Ok, what are the plasmalogen's doing? Well, Goodenowe has now completed multiple lab mice studies of MPTP. If you give extra doses of Plasmalogens to the mice before they get exposed to MPTP, they never get the expected Parkinson's. If you give the MPTP and wait 5 days, they still don't get it, or at least much less.

Alright, one final study. Let's take monkeys that have been given MPTP and had Parkinson's induced. They are now down the road with bona fide Parkinson's, on L-dopa, and being successfully treated. Just like with humans they are beginning to get the typical dyskinesias of long-term L-dopa therapy. Give the monkey's plasmalogen replacement therapy and guess what happens? Some 30-50% reduction in the dyskinesias. This means the plasmalogens are acting beyond just being protective by sucking up peroxide. They are making the remaining neurons function better because they play a role in the synaptic membrane of helping the packets of dopamine to be released faster and better. That's a neuroactive function in itself.

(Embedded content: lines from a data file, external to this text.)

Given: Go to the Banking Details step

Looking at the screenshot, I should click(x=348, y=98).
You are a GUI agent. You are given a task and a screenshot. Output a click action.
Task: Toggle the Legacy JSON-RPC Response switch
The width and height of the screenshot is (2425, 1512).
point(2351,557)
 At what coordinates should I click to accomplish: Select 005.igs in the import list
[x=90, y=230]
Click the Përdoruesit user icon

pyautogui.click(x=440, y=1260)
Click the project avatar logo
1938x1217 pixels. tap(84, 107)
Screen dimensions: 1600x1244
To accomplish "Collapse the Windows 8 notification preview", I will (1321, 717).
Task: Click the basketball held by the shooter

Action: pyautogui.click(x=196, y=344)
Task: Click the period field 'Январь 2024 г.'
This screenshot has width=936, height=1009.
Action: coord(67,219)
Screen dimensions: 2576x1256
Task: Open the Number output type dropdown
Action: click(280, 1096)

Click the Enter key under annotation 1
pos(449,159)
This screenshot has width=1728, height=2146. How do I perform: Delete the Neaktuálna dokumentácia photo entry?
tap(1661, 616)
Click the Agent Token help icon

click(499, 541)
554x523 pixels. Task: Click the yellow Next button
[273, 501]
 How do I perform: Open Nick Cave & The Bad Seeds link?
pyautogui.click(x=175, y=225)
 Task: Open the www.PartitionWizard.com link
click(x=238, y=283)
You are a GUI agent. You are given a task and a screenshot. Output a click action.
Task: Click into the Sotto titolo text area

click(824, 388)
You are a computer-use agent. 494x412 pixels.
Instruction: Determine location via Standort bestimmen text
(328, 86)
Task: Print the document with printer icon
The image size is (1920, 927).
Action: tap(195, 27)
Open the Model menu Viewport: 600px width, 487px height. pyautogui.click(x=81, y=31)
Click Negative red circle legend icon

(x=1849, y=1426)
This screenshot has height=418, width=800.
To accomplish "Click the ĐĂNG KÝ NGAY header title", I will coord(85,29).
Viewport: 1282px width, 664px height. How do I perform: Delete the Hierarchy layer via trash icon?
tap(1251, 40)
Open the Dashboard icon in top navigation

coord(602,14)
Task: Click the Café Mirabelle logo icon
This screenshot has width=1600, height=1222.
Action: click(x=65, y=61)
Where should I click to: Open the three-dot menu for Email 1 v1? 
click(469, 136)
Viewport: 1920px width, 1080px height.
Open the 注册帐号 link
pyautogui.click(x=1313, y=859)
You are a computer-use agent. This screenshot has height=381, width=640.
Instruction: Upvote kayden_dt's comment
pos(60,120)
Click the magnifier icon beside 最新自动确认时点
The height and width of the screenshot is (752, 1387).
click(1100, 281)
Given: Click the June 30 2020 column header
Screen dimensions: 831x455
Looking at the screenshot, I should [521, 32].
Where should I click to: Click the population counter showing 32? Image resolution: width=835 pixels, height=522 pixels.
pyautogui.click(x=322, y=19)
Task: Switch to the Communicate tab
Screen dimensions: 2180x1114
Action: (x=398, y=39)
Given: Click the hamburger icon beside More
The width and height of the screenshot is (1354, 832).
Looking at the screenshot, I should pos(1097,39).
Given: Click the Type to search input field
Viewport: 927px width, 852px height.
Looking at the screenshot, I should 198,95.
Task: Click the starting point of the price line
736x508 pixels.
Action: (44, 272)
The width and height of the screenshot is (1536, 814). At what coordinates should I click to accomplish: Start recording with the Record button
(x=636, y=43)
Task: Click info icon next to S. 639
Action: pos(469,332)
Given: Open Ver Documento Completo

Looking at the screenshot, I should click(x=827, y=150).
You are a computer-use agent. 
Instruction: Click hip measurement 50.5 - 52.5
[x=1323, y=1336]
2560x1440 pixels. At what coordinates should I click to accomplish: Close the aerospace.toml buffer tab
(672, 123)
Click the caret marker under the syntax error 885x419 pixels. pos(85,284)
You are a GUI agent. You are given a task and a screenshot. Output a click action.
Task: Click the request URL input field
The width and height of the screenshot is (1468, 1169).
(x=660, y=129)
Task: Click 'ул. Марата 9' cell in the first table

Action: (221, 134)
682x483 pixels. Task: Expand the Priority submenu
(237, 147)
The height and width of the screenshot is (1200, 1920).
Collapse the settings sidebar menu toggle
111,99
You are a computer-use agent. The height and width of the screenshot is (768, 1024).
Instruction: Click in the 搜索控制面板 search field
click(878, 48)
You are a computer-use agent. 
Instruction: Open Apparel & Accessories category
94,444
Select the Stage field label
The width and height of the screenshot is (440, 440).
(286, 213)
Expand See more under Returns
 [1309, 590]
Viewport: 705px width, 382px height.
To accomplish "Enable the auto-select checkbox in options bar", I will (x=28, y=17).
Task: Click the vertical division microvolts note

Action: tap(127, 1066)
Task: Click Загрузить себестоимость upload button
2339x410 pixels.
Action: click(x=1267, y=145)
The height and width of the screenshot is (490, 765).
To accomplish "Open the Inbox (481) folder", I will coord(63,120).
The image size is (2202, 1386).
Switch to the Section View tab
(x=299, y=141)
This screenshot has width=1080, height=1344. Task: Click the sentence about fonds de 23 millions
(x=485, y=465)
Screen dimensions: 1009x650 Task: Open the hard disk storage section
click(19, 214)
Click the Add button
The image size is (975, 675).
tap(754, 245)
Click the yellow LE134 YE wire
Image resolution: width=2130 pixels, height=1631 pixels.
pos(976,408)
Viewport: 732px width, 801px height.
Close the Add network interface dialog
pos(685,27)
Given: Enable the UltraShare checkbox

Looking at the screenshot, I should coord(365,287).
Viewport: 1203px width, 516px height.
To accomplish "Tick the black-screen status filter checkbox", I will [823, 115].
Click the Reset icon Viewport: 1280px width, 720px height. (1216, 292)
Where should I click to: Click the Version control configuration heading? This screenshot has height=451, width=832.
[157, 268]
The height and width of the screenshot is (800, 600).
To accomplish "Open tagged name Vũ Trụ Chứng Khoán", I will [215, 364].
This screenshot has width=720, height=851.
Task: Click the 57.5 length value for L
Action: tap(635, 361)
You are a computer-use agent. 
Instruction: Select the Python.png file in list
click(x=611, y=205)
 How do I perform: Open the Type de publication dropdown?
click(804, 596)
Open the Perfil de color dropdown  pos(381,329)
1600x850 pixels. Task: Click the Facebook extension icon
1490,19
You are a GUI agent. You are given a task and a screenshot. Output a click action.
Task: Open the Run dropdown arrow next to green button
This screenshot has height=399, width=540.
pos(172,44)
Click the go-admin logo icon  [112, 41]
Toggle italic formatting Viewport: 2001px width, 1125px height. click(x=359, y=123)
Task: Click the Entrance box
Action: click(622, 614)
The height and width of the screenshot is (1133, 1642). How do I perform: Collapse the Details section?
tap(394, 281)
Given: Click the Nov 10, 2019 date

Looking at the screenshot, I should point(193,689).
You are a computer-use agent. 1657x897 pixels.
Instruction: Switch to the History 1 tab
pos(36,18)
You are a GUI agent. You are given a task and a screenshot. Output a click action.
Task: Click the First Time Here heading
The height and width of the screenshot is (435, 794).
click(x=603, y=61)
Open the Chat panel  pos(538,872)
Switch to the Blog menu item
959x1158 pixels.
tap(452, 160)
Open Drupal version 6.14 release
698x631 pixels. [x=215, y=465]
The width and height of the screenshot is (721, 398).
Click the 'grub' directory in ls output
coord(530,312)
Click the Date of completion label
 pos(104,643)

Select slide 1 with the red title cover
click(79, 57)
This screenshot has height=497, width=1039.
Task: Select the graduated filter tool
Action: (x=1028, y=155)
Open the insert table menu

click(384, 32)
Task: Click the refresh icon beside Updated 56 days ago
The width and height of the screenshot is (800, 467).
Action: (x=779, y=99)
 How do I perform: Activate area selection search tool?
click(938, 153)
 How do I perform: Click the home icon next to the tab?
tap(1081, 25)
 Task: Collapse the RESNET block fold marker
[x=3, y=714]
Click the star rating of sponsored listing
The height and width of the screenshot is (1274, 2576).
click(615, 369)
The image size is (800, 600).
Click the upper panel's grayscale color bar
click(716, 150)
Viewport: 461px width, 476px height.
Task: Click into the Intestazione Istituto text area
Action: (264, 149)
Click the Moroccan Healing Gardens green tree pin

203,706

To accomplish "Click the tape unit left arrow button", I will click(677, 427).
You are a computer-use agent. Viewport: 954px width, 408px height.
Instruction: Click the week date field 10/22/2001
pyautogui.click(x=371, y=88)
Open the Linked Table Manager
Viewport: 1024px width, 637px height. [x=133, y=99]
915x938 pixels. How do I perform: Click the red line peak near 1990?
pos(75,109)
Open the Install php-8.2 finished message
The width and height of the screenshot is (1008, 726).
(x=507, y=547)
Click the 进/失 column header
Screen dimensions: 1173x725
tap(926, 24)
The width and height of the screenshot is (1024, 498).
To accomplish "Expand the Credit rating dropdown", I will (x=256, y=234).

Where are we in human Plasmalogen research? It's just emerging. A study from Japan showed improvement in Parkinson's symptoms when given oral plasmalogens derived from scallops. Their dose was 1 mg a day, which is hard to reconcile, being such a low dose.

But everything is lined up. First and most important, plasmalogens are fats that are just food. They are not toxic in any way. You just have to get a form of them that gets into the body. The normal, animal-based plasmalogens, are digested in your stomach. Almost 100%. Goodenowe has invented a product that delivers a bio-active template that gets into your body, allowing you to make the right stuff.


www.What will Work for me. Again, we are seeing how plasmalogens play roles in the core functions of our neurological systems. The point is not to treat the disease necessarily, but to catch people as soon as they might be at risk and normalize levels so that they aren't prone to the subsequent risk. I now know that plasmalogens play many, unique and critical roles: they are your body's main depository for omega-3 fatty acids, they help your hormonal vesicles merge rapidly by shape-changing, they neutralize hydrogen peroxide and finally, they are the most liquid of membranes, allowing proteins embedded within them to move rapidly and smoothly. Pretty impressive. We are down to the very core of how our bodies work. This is "membrane science", a new and critical field of inquiry that undergirds just about every aspect of our medical spectrum. Interesting.


References: Parkinson's Disease, Br J Pharm, Behavioral Brain Research, Jr of Neuroinflammation, Free Rad Biol Med, Free Rad Biol Med, Aging Research Reviews,


Pop Quiz


1. If I have low blood plasmalogens, what happens to my risk for Parkinson's? Answer: Much higher.

2. If I have Parkinson's, what happens when I raise my plasmalogens with supplements? Answer: Early results show improvement

3. What is happening in my brain cells if I take Plasmalogens? Answer: they are the lipids that can shape change, a critical feature for membrane fusion: a fancy term for what it takes to put neurotransmitters into the synaptic junction.

4. Why do my plasmalogens get low? Answer: Likely an environment of elevated oxidizing compounds. Some folks must be more vulnerable. Research pending.

5. Is there any risk to taking plasmalogen supplements? Answer: Nope. No more risk than eating a teaspoon of olive oil. It's food.